The World Health Organisation, WHO, confirms commencement of the solidarity trial for a drug to treat COVID-19 in Nigeria.
A joint national briefing took place on Friday where Fiona Braka (officer in charge of WHO in Nigeria) addressed the presidential task force (PTF) on COVID-19, saying that the trials were still at an early stage. Braka said the process has commenced in some states in the country, and is yet to start in other states.
“This is a large multi-country effort that is going on globally. And we are picking up that trial in Nigeria; some states have started, some are yet to start,” she said.
She also revealed that more than 100 countries have joined in the solidarity clinical trial, which was launched by WHO and some partners, to help find an effective treatment for the pandemic.
“We have a total of 89 vaccines that are in development globally, including seven in clinical evaluation and several therapeutics are in clinical trials,” she said.
Braka said WHO is committed to ensuring equal sharing of medicines and vaccines that will be developed, with all countries and people – “We do have the solidarity trial, which is an international clinical trial to help find an effective treatment for COVID-19, launched by the WHO and partners”.
“More than 100 countries have joined the solidarity trial and to date, over 1,200 patients have been randomised from the first five countries to evaluate the safety and efficacy of full drug and drug combinations.”
It was reported that the solidarity trial, announced on March 18 by WHO Director-General, Dr. Tedros Adhanom Ghebreyesus, aims to compare the effectiveness of four drugs and drug combinations in treating COVID-19.
WHO hopes to compare many studies that adhere to the same protocol to obtain strong results.

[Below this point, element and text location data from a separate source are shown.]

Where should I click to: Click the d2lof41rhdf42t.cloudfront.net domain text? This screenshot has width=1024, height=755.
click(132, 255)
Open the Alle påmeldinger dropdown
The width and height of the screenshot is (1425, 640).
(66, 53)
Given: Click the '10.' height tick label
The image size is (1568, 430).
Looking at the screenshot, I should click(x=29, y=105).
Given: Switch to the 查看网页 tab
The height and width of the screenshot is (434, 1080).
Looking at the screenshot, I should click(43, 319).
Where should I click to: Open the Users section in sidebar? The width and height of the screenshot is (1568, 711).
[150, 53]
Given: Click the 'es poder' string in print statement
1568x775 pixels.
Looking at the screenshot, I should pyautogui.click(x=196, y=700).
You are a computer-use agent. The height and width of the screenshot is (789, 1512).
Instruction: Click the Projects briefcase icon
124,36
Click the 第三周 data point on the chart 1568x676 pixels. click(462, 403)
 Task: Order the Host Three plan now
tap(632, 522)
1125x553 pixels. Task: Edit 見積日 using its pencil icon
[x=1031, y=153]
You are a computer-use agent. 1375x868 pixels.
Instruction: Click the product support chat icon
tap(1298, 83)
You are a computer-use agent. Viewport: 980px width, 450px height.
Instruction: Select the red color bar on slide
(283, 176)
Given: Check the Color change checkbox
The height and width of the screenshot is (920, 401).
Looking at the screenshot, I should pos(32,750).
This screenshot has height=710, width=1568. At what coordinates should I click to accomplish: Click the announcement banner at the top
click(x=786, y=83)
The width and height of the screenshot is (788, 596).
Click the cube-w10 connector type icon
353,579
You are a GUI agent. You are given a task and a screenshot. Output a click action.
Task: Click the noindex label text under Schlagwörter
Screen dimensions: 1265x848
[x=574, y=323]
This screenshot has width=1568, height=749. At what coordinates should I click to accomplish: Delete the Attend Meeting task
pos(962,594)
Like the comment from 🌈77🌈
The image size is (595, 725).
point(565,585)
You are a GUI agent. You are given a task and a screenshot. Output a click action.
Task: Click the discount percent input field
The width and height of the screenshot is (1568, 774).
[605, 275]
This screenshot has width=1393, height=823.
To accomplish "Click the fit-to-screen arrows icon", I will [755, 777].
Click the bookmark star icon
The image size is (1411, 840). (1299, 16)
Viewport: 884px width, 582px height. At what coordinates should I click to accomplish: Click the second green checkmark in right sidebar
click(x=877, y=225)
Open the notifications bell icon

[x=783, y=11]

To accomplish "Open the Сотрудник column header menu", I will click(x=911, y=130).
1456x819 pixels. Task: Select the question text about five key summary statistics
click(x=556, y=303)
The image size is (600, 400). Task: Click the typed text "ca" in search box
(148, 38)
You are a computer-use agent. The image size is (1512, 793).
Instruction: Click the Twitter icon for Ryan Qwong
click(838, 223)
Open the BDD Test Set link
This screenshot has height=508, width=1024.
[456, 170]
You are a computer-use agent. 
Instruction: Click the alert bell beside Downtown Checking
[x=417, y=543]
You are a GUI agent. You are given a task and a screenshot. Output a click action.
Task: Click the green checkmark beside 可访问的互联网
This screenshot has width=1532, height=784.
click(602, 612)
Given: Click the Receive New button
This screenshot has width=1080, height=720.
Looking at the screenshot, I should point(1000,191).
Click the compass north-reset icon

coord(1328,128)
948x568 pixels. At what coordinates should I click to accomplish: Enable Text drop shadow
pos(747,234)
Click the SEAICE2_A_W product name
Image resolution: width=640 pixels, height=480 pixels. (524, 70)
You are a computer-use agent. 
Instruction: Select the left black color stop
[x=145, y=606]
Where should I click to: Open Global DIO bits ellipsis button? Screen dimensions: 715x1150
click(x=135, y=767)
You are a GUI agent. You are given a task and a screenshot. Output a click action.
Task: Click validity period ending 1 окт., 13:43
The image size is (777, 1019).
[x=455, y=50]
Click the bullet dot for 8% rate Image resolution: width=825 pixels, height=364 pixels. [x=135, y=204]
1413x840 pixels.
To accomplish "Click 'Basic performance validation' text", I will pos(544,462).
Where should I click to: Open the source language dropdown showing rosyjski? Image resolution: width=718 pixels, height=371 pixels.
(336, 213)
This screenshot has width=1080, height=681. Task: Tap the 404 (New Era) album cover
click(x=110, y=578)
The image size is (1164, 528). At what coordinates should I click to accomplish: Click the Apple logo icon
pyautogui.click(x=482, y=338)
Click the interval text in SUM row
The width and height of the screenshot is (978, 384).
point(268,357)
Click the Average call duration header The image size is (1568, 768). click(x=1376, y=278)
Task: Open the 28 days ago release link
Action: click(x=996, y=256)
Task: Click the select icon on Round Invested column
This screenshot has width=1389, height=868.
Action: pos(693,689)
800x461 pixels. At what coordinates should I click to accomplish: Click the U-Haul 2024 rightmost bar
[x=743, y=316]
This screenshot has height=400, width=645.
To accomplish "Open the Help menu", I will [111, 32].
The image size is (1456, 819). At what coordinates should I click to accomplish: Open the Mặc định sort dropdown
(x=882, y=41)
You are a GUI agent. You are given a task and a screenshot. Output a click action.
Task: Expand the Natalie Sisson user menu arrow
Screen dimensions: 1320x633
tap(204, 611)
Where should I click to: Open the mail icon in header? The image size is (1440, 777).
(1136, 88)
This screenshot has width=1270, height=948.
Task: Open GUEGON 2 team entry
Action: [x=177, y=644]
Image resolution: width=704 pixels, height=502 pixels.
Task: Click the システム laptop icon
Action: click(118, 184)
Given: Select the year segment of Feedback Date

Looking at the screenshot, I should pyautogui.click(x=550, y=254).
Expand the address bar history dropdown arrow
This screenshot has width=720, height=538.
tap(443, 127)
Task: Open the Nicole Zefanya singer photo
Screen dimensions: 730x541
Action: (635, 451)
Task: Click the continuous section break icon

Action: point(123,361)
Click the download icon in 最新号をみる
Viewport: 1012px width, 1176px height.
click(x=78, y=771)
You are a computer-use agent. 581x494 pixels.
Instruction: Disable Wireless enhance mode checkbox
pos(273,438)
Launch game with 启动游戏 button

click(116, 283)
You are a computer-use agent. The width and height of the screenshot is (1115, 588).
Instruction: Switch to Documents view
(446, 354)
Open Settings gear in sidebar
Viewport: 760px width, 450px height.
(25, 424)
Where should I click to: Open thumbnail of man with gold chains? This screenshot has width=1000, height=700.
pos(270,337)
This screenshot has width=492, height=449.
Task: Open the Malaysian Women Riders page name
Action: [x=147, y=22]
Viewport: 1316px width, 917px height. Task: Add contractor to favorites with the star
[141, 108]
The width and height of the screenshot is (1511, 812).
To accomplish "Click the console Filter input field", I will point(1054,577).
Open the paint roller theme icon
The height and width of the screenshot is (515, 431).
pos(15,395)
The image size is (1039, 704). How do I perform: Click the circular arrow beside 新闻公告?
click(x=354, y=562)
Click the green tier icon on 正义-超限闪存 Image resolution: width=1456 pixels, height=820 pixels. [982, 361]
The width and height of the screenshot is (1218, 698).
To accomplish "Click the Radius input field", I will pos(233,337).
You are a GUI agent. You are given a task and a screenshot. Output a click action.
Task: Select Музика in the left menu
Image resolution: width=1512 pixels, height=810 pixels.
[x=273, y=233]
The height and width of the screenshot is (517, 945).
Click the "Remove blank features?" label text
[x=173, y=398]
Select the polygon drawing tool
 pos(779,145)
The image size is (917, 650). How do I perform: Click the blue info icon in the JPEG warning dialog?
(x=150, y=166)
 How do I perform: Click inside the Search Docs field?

It was reported that sometime in April, Nigeria expressed interest to be part of the global solidarity drug trial to combat this pandemic-causing disease which has infected close to 6,000 people in the country and 4.8 million globally.
She also said that “the whole idea is that the large pool of information across the countries will be systematically analysed at global level in addition to what is coming from other countries; carefully analysed and guidance provide to countries on which formulation is more effective.”
The WHO official said that the drugs for the trial were already manufactured, not new.
“They are simply being repurposed for the intention of determining their effects on the COVID virus,” she said.
“We will continue to keep you updated on what the timeline will look like but we are still quite early in the process in the collection of data.”